Action item>
Output the line that contains "Task: Click the" together with each line after it, through the final line of the listing below, word for word; omit pictures.

Input data>
----

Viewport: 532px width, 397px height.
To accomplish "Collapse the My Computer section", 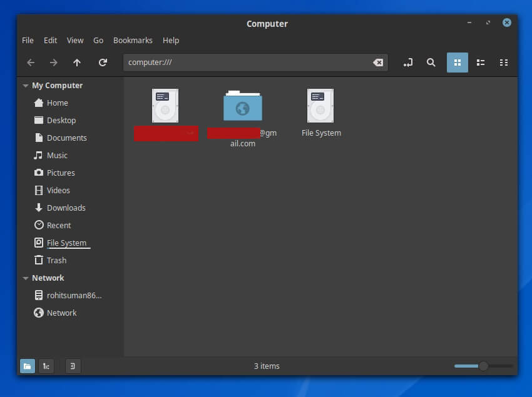I will 26,86.
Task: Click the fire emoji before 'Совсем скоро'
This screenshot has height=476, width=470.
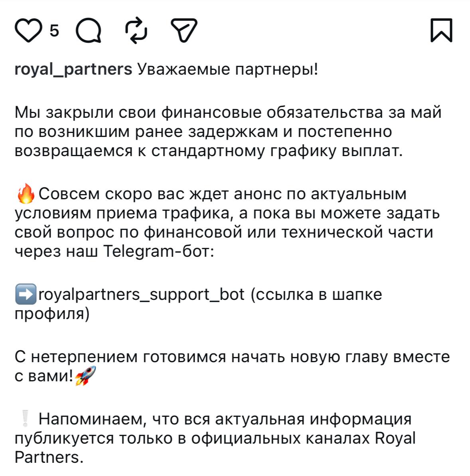Action: click(x=26, y=193)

----

Answer box>
Task: Click the fire emoji before 'Совсем скоро'
This screenshot has height=476, width=470.
Action: click(x=26, y=193)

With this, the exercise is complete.